When Lila first spotted the abacus in Mr. Chen’s cluttered shop, it was tucked between a cracked porcelain teapot and a stack of yellowed calligraphy scrolls. Its red strings were frayed, the wooden beads worn smooth by decades of use, but there was a warmth to it that drew her in. Mr. Chen hesitated when she asked about it, his eyes softening. “It belonged to a man who ran a rice shop in Shanghai during the 1930s,” he said, his voice low. “He was very good to the orphaned children in his neighborhood. But he left with a regret.” He wouldn’t say more, and Lila, charmed by the piece, bought it anyway.

That night, as she sat at her desk sorting through her new find, she heard it: a faint, rhythmic clacking, like someone moving abacus beads in the next room. She checked the apartment—empty, save for her. The sound stopped, and she dismissed it as her imagination playing tricks. But the next evening, it returned, softer this time, mixed with quiet, mournful whispers in Mandarin. Lila didn’t understand the words, but the sadness in the voice tugged at her heart.

Curiosity turned to empathy when she began to research the abacus’s history. With Mr. Chen’s help, she learned the owner was Wei Ming, a kind-hearted shopkeeper who’d spent years saving money to build a shelter for street children. On the day he was to finalize the purchase, he’d misplaced a pouch of silver coins, and the deal fell through. Wei Ming died a year later, never knowing the coins had been stolen by a disgruntled employee. His spirit, tied to the abacus he’d used to count every cent for the shelter, lingered, unable to rest.

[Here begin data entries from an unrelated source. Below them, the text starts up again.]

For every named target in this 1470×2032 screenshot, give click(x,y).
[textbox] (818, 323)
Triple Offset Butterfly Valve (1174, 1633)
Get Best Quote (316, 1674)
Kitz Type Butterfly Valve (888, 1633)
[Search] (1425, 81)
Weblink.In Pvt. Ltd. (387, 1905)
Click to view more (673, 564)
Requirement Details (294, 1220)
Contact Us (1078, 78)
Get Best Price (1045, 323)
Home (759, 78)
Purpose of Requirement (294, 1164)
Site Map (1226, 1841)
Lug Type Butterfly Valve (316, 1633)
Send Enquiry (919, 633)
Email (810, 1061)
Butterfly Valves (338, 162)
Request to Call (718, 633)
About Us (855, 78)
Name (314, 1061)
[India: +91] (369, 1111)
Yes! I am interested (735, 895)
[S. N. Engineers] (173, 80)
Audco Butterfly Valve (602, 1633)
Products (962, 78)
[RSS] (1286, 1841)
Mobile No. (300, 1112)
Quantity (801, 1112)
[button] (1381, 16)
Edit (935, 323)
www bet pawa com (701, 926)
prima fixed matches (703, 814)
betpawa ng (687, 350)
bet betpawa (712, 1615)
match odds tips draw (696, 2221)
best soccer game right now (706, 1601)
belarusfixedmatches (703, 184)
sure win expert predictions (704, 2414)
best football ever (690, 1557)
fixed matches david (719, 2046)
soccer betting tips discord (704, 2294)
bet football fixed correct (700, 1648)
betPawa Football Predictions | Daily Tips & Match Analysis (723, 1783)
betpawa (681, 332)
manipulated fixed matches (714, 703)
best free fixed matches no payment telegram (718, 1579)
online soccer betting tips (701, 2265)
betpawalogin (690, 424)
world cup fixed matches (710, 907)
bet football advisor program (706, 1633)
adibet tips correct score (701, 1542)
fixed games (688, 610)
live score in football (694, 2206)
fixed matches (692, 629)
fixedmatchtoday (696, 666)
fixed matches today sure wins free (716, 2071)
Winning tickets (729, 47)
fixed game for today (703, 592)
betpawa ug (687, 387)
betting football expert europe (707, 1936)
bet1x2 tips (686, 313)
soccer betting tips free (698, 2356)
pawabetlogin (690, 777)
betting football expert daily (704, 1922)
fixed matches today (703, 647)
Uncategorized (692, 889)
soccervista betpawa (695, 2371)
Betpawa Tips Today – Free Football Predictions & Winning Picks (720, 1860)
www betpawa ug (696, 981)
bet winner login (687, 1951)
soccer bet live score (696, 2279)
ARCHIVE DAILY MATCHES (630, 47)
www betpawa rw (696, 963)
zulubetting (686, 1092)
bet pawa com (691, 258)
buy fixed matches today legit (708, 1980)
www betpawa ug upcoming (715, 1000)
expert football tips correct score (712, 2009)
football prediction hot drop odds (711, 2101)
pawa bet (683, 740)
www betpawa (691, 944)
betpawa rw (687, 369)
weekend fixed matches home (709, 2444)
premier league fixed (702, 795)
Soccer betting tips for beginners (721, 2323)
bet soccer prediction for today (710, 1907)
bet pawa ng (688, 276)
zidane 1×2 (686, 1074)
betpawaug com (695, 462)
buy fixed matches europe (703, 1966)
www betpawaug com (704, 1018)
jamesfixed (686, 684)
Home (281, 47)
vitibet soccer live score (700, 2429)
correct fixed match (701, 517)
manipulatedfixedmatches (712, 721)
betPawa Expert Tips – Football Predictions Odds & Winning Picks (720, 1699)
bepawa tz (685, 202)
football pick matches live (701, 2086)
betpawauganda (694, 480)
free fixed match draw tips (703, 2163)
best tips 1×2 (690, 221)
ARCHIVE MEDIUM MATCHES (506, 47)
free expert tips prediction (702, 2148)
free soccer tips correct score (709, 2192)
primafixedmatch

Determined to help, Lila tracked down the descendants of the shelter’s original owner, who told her the shelter had eventually been built with donations from other townsfolk. She wrote down the story, along with the amount Wei Ming had saved, and placed the note under the abacus. That night, the clacking returned, but this time it was steady, almost relieved. When Lila looked at the abacus, the beads were arranged to spell out “thank you” in Chinese numerals.

The next morning, the whispers were gone. The abacus sat quiet on her desk, its warmth still present, but now it felt like a reminder of Wei Ming’s kindness. Lila later brought it back to Mr. Chen’s shop, asking him to keep it where others could learn its story. “Some ghosts don’t haunt to scare,” she told him. “They just need someone to listen.”

To this day, visitors to the shop sometimes pause by the abacus, claiming they feel a gentle, comforting presence. No one hears the whispers anymore, but the abacus of whispers remains, a quiet bridge between a regretful past and a hopeful present.